Iran puts its foot in the door of the nuclear club

Iran claimed a “symbolic landmark in its quest to join the nuclear club” this Wednesday by staging a dummy run of the long-delayed Bushehr reactor, says Robert Tait in The Guardian. Following a satellite launch earlier this month and reports of its accumulation of a crucial supply of enriched uranium, Iran’s progress at Bushehr is an “enormous source of pride for Iranians and a major worry for the West”, says Borzou Dragahi in the Los Angeles Times. Iran maintains that its nuclear programme is designed to produce electricity, but Western powers believe Tehran is more interested in atomic weaponry.

No one really knows how far Iran is from creating a nuclear bomb, says The Jerusalem Post. Experts believe it has amassed 1,010kg of reactor-grade nuclear fuel. It needs around 1,700kg to make a bomb and it could take months, or even years, to enrich the uranium to weapons-grade material. Yet the quantity it already has takes Tehran over the nuclear breakout capacity threshold of a tonne of fissile material.

# # # # # # #

## Tasks to complete
A – Which publications does the article on Iran's nuclear program cite?
B – Continue the article on Iran's nuclear program with a new paragraph that picks up after its last sentence.
The lines after the article on Iran's nuclear program have nothing to do with it.

## Provided records
# # # # # # #

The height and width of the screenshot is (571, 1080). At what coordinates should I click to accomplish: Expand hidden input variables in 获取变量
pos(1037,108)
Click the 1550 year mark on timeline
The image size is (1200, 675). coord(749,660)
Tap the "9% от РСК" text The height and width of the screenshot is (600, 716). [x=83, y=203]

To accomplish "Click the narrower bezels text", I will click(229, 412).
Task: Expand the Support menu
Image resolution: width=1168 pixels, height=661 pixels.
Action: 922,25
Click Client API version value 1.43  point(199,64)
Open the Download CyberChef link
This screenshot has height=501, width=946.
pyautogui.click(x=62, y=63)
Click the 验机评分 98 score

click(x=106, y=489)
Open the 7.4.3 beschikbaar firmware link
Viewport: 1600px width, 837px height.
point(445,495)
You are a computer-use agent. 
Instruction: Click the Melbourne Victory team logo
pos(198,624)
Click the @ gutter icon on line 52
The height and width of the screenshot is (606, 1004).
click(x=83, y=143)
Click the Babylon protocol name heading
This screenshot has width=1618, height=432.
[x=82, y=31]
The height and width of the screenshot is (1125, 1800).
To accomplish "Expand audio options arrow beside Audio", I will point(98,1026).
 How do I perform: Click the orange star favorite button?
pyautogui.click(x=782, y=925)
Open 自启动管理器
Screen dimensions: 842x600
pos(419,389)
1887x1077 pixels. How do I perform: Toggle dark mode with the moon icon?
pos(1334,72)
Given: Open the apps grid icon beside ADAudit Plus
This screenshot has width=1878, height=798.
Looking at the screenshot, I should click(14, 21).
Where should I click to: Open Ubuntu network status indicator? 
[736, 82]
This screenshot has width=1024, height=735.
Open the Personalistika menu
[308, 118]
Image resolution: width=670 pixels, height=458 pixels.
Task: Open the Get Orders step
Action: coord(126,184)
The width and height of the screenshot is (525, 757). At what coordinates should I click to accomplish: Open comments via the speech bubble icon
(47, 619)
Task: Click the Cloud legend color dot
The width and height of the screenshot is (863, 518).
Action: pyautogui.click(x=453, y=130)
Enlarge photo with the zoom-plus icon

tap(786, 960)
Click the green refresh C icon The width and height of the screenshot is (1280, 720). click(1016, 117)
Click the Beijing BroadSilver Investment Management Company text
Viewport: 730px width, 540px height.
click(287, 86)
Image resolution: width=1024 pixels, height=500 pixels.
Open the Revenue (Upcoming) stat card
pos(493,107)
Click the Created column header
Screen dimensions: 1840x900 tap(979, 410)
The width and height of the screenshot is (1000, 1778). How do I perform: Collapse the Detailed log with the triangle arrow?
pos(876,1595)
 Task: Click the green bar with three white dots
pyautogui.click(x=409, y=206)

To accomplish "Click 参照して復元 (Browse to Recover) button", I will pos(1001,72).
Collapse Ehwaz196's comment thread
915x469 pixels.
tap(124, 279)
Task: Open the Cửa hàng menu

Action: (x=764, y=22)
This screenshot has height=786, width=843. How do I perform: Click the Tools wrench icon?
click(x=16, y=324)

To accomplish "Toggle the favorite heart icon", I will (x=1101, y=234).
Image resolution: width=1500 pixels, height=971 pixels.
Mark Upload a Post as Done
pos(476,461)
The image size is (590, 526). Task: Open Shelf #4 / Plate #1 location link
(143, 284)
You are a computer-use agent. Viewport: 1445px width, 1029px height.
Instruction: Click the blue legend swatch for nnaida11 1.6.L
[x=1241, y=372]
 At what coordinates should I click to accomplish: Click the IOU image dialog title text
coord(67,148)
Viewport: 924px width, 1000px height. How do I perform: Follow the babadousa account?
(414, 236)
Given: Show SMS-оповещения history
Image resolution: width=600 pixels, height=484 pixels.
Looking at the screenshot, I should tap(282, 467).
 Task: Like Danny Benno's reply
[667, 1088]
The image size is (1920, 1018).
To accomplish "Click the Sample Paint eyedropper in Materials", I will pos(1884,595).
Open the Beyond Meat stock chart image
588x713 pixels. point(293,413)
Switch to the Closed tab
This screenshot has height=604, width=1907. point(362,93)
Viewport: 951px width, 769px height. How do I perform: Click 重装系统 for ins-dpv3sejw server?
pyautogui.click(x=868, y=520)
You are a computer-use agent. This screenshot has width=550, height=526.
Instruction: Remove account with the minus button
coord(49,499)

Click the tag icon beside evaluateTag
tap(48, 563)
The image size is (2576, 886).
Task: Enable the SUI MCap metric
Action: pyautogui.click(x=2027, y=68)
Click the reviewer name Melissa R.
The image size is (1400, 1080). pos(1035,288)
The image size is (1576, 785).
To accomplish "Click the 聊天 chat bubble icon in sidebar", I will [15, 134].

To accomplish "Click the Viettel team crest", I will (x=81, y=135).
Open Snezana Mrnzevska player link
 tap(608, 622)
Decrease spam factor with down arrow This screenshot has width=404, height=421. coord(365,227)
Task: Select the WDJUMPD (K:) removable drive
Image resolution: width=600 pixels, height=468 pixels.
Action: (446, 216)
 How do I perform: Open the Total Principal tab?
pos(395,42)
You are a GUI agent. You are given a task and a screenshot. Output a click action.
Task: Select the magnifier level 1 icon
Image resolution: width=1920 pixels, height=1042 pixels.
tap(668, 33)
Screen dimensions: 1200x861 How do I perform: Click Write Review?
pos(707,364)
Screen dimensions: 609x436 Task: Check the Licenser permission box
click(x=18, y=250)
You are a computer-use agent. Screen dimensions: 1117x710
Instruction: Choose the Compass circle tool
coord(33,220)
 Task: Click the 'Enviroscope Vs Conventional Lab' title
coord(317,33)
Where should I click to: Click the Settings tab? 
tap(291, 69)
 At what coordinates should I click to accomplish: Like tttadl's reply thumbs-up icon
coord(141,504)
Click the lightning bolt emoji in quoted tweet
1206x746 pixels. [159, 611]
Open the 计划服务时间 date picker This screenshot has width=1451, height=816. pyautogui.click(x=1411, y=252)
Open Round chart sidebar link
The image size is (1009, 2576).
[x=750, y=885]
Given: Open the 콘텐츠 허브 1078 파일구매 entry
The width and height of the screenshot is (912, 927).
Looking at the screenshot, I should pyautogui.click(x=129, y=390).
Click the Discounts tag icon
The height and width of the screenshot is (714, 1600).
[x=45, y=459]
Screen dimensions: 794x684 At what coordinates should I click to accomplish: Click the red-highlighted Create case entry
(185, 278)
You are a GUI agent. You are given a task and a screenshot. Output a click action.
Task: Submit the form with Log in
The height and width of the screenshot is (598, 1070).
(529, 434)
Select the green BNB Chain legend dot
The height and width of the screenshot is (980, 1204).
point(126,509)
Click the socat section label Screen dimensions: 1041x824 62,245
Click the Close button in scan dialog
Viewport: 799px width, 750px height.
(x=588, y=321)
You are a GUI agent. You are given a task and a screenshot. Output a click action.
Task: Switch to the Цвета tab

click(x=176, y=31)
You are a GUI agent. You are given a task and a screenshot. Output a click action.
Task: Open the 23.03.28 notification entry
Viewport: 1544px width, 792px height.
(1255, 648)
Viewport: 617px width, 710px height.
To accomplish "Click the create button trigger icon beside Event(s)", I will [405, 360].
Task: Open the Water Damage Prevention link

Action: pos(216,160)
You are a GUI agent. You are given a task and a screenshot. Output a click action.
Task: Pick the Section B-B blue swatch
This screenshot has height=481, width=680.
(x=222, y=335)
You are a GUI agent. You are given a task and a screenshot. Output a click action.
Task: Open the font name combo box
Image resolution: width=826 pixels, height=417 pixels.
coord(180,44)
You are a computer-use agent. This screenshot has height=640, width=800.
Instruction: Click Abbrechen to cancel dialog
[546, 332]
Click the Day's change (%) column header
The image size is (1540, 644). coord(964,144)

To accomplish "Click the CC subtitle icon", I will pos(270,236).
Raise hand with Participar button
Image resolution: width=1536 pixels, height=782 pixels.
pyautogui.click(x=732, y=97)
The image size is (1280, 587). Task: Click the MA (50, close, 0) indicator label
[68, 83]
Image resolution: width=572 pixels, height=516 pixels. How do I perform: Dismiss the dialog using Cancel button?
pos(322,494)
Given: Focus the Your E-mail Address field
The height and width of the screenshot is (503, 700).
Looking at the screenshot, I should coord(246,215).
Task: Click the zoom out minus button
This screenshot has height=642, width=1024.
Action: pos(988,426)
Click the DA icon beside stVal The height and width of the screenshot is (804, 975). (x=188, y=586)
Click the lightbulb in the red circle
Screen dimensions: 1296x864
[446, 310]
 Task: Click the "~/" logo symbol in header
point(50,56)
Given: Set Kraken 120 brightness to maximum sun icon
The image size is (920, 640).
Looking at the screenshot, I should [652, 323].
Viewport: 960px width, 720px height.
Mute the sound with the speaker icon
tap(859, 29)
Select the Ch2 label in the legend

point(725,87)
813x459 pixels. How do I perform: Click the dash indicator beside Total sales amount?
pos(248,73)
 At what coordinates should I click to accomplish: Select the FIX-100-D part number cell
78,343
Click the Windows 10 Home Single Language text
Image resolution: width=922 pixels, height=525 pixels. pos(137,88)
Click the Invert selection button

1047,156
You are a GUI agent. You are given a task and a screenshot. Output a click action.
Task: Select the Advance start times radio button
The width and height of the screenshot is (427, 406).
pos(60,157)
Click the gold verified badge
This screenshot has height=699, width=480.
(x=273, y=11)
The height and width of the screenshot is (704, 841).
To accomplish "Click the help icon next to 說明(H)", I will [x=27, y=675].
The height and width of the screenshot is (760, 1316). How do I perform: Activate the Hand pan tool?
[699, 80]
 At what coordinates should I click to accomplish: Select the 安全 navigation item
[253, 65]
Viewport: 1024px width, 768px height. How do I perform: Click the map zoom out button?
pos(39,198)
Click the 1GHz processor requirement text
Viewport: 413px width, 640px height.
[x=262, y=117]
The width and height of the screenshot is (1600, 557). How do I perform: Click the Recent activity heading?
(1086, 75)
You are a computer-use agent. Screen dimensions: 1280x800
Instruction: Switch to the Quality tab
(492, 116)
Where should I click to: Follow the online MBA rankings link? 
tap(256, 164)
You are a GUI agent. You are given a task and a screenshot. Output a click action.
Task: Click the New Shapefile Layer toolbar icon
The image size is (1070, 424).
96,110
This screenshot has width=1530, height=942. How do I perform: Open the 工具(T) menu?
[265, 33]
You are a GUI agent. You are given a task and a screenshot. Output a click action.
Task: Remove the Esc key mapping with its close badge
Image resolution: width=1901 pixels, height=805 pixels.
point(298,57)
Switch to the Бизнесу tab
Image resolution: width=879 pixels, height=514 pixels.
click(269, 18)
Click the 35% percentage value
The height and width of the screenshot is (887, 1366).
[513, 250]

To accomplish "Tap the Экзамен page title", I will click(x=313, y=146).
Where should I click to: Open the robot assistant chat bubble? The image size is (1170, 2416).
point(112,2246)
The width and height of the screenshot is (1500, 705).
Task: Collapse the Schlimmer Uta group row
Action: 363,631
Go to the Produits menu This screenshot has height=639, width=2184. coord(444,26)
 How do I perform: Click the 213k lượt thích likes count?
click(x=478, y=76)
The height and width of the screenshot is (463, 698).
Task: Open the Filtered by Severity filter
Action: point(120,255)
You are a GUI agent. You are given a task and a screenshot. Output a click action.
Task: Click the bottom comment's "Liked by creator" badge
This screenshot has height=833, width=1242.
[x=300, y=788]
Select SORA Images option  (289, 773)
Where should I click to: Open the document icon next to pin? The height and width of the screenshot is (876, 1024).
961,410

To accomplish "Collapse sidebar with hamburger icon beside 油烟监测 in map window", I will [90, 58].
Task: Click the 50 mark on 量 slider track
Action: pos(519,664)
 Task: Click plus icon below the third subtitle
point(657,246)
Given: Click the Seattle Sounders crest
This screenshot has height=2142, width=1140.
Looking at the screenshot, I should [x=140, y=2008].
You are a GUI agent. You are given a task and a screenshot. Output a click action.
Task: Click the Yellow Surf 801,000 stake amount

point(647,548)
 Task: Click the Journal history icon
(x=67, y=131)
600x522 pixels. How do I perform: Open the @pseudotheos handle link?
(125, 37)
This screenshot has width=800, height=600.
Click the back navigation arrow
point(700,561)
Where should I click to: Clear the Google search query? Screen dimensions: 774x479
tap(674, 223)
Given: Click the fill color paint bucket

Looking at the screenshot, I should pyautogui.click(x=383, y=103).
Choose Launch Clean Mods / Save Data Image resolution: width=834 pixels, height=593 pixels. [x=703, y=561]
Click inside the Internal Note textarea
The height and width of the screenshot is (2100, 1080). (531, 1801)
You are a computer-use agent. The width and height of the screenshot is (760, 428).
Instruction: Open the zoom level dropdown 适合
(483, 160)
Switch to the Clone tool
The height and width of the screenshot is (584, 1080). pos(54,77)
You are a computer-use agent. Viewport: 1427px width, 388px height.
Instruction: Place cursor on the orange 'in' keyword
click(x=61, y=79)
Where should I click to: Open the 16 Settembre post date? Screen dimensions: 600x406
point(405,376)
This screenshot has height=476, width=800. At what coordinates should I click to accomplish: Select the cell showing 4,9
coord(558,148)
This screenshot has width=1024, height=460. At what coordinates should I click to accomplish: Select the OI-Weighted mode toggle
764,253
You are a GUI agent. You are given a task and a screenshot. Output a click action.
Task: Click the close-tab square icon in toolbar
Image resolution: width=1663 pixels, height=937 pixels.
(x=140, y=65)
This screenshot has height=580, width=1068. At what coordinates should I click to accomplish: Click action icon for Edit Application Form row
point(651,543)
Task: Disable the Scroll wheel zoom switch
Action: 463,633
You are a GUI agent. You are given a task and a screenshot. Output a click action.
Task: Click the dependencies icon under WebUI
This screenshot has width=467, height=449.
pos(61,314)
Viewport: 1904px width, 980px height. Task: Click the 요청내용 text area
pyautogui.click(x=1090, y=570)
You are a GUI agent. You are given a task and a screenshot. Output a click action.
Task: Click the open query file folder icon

# # # # # # #

## Responses for each task
A – The Guardian, the Los Angeles Times and The Jerusalem Post.

B –
That’s sufficient cause for alarm, says Tony Halpin in The Times. But the figures don’t really matter, says Hans Blix, former head of UN inspections in Iraq, in The Guardian. The key issue is whether it develops an industrial-scale capability to carry out uranium enrichment. Then it would be close to being able to build a bomb. The Obama administration has made overtures to Iran, and it is wise to do so. “Failure to dissuade Iran from developing industry-scale enrichment could have dangerous consequences.”

It is not impossible that Iran will abandon its nuclear plants, since buying uranium fuel would be cheaper than producing it “if coupled with strong international fuel-supply assurances”. It must also be aware that enrichment in Iran might lead to enrichment in other Middle Eastern countries. Indeed, a nuclear Iran would threaten far more than the Middle East, says the Jerusalem Post. Engagement policy may be “worth a try”, but in reality “biting” sanctions – a “complete blockade”, for instance – are more likely to stop Tehran from “getting the bomb”.